The operation began in the autumn of 1922  and continued during periods in 1923 and 24. Despite all the damage the excavating team were able to secure some amazing fourth-century mosaics from a high-status courtyard villa. The building – according to experts – is one of the most important in the whole country and would certainly have stood in a class of its own in the Avon Valley. It had dozens of rooms – some of which were heated by under-floor flues or hypocausts – and paved with expertly laid and expensive mosaics.

Early photographs of the rescued mosaics.
Early photographs of the rescued mosaics.

The official report on their excavations and findings expressed regret that the Roman house could not be preserved in situ after being exposed but its position in the cemetery – where the ground was badly needed for interments – made its destruction inevitable. All that could be done was to record what was uncovered and take up all the tessellated floors that were sufficiently intact.

In fact the bill for preserving the floors was picked up by Messrs Fry and Sons who paid for skilled workmen to remove them in sections and then constructed a museum in the factory grounds to display them.

According to the report, ‘ the outstanding feature of this Keynsham Roman house is its great size. It seems probable that no other single house has been found in England which is larger than this one.’

The re-constructed villa at the factory gates!
The re-constructed villa at the factory gates!
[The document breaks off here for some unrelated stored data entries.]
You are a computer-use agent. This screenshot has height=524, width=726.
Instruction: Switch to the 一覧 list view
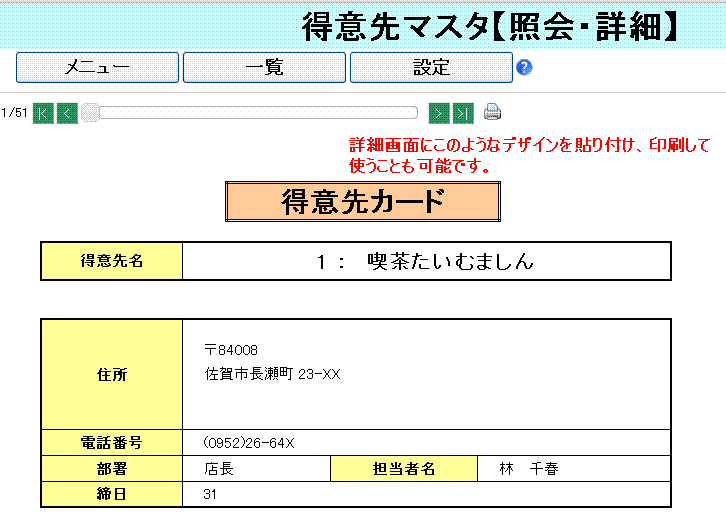[264, 68]
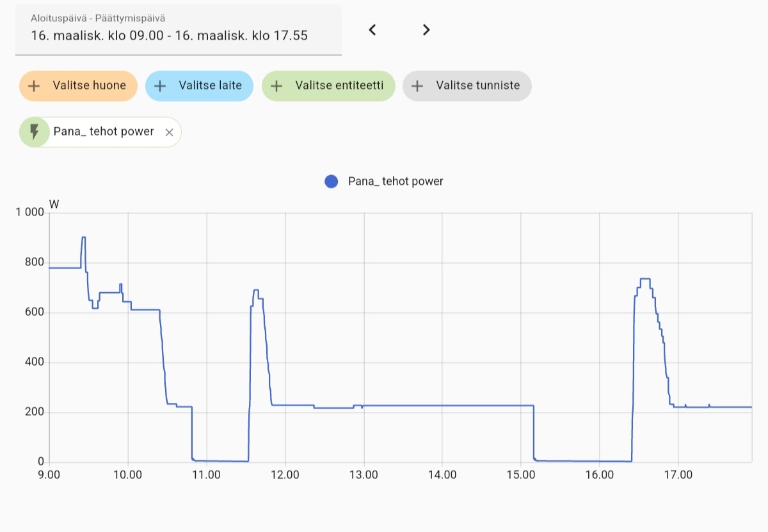Click lightning bolt icon on Pana_ tehot chip
The width and height of the screenshot is (768, 532).
[x=35, y=132]
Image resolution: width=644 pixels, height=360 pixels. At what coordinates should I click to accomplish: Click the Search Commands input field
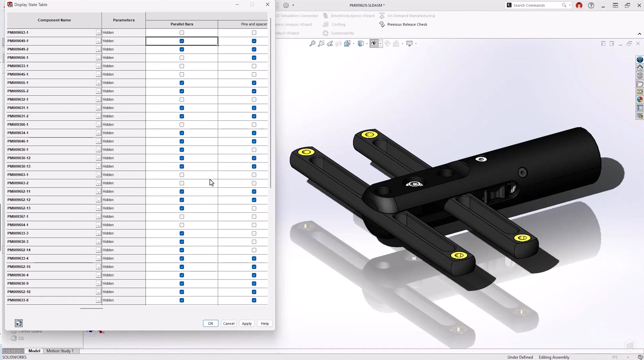[x=536, y=5]
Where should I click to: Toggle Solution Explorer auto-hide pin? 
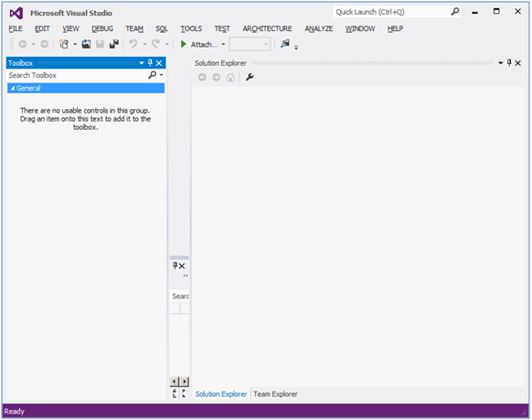click(509, 63)
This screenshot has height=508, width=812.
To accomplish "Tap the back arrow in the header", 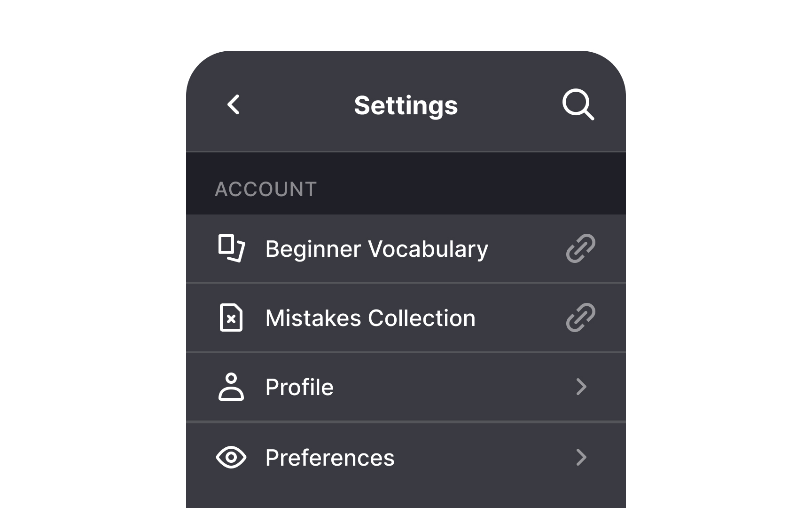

The Fry’s Museum was set up in a lodge at the entrance to the Somerdale site and was accessible to the public during working hours. Adding to the exhibits were artefacts from the smaller villa – the site of which is now buried beneath the factory. After its excavation, the foundations were removed and reconstructed on the opposite side of the drive from the museum.

Then in the 1960s, the Keynsham by-pass cut through the site of the town’s medieval abbey – itself a substantial complex – founded by William, Earl of Gloucester as a house for Augustinian canons around 1170. The impressive complex survived until 1539 and the dissolution ordered by Henry the Eighth.

What remains of the Abbey lies at the top of the Memorial Park and is a designated Grade 1 listed building and a Scheduled Ancient Monument. Great quantities of carved stone, rescued from the bulldozers by the Bristol Folk House Archaeological Society, was stored in the Fry’s Museum and in the open nearby.

The Abbey ruins in the Memorial Park.
The Abbey ruins in the Memorial Park.

I found mediaeval window tracery mixed up with the scattered remains of that smaller Roman villa when l went up to take a look at the fenced-off site at the entrance to Somerdale. It has all lain in the open ever since – though the hope has always been that a suitable home for this material would be found. Other pieces – including 12th-century Romanesque sculpture – is currently in storage.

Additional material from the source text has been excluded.